# A New Way to Get Kids Uphill



## BullSCit (Mar 26, 2004)

For most of this summer, I would either hike my daughter's bike up and she would ride down the hills or I would have her sit in the Ibert chair and strap her bike to my back and then she would ride down. Or I would have her ride her trailer bike, and I would strap the bike and then ride down behind her with the empty trailer bike. All of those methods kind of suck, and it wasn't teaching her much about biking. So I thought of something that I have seen adventure bikers do, and fashioned a towing system out of flexi PVC, surgical tubing, some aluminum bracketry and some hose clamps. And voila, now she bikes right behind me and is doing way better than she was with her trailer bike. There was only one fall when we first started doing this (I think she wasn't paying attention and she slid her front wheel). You just have to make very small incremental steps, and get used to how different it feels when she is right behind you and having problems and getting decently far behind.

But as you can see, she gets to work on everything now while she is riding up, instead of just pedaling on a trailer bike. She has to regulate her speed with her brakes and her pedaling so she doesn't get too far from me, and doesn't hit my rear tire also. Then she has to pick her lines on the turns and around rocks. The surgical tubing is so stretchy, that she can be up to 20 feet behind me.

-------

→ DIRECTIONS
(a) In the forum post about towing a child uphill, how far behind the rider can the daughter be because of the surgical tubing?
(b) In the entries, take the part that opens with the line containing "Describe the element at coordinates (300, 82)" and closes with the line containing "I want to click on import", switch "Image resolution" to "Screen resolution", and give back only those lines with everything else unchanged.

→ DATA EXCERPTS
-------

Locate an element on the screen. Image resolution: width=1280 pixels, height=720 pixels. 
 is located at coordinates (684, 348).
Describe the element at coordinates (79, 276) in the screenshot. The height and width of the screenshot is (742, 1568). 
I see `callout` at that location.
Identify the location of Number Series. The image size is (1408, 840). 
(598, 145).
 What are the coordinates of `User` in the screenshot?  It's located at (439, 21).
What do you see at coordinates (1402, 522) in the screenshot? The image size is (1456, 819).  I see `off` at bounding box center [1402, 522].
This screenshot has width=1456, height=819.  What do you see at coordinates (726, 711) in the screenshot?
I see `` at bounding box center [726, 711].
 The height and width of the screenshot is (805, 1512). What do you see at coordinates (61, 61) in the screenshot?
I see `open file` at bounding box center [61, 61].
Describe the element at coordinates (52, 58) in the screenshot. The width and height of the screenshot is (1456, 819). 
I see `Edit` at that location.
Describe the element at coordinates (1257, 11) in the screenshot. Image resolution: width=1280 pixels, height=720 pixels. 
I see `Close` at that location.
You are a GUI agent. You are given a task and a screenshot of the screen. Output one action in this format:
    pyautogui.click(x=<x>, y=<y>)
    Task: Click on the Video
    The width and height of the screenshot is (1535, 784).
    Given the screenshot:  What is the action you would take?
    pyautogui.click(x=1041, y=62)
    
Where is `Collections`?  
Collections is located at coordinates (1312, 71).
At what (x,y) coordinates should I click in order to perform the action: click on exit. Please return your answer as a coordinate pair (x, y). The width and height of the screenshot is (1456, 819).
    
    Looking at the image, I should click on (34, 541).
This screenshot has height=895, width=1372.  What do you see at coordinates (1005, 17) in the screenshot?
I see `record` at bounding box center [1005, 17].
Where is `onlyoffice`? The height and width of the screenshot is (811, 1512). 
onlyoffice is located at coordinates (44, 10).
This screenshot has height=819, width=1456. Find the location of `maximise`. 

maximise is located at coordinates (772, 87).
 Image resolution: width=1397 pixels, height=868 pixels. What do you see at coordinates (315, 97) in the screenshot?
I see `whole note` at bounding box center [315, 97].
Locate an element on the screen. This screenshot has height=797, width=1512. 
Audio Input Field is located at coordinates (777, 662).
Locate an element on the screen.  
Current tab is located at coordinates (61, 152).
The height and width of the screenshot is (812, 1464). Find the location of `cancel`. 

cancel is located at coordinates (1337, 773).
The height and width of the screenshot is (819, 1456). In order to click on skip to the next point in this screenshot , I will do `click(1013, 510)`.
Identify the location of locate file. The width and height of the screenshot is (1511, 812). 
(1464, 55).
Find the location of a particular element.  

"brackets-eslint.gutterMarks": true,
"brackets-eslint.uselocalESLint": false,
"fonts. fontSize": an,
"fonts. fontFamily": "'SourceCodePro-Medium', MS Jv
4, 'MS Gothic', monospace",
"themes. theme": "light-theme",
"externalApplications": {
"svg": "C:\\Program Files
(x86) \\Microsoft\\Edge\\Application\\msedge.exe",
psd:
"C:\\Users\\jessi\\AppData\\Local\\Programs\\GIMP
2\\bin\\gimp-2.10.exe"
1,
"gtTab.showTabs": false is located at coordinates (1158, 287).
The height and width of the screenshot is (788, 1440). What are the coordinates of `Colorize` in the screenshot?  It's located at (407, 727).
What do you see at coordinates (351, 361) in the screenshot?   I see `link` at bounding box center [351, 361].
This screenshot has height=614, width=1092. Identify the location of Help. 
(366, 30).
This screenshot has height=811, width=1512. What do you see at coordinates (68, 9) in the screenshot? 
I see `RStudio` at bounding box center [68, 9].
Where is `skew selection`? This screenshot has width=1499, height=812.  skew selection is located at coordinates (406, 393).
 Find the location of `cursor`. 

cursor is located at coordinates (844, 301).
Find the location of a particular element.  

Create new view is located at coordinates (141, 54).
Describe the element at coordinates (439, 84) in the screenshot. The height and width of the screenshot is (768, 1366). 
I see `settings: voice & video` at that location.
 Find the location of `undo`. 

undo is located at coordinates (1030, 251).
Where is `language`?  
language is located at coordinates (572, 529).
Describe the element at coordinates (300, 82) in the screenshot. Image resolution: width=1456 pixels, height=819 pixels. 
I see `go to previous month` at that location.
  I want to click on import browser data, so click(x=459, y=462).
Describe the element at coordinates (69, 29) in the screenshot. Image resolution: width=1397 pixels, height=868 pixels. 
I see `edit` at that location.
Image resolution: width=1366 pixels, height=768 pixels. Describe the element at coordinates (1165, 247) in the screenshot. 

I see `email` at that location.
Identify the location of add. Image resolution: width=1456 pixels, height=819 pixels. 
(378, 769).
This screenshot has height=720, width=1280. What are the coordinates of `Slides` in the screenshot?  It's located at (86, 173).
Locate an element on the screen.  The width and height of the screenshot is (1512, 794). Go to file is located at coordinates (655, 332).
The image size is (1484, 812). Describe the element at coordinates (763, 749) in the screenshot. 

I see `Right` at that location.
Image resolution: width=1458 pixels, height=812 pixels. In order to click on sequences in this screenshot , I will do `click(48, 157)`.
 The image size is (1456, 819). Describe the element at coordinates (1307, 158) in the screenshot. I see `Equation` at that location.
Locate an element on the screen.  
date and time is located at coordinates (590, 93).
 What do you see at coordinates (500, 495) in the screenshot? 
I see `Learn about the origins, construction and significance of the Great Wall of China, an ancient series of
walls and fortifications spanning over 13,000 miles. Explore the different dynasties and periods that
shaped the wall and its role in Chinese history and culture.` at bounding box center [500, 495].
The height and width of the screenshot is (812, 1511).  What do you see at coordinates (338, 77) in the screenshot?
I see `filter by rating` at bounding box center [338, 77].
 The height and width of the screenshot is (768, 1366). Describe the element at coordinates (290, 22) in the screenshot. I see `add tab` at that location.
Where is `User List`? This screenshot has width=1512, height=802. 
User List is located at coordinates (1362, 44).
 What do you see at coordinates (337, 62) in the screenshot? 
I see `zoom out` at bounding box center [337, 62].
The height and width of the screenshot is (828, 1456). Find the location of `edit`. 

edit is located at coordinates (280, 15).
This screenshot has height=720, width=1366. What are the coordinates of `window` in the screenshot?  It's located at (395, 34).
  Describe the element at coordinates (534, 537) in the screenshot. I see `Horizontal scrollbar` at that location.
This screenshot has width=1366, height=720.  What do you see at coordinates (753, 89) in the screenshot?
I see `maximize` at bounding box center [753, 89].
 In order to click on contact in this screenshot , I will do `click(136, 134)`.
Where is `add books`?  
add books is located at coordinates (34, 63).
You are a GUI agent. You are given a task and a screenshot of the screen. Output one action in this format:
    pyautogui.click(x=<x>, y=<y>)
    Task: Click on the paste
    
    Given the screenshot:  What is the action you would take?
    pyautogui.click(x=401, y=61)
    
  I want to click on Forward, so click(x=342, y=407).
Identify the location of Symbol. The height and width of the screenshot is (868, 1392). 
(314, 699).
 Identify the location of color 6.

-------

→ ANSWERS FOR THIS EXERCISE
(a) Up to 20 feet.

(b)
Describe the element at coordinates (300, 82) in the screenshot. Screen resolution: width=1456 pixels, height=819 pixels. 
I see `go to previous month` at that location.
  I want to click on import browser data, so click(x=459, y=462).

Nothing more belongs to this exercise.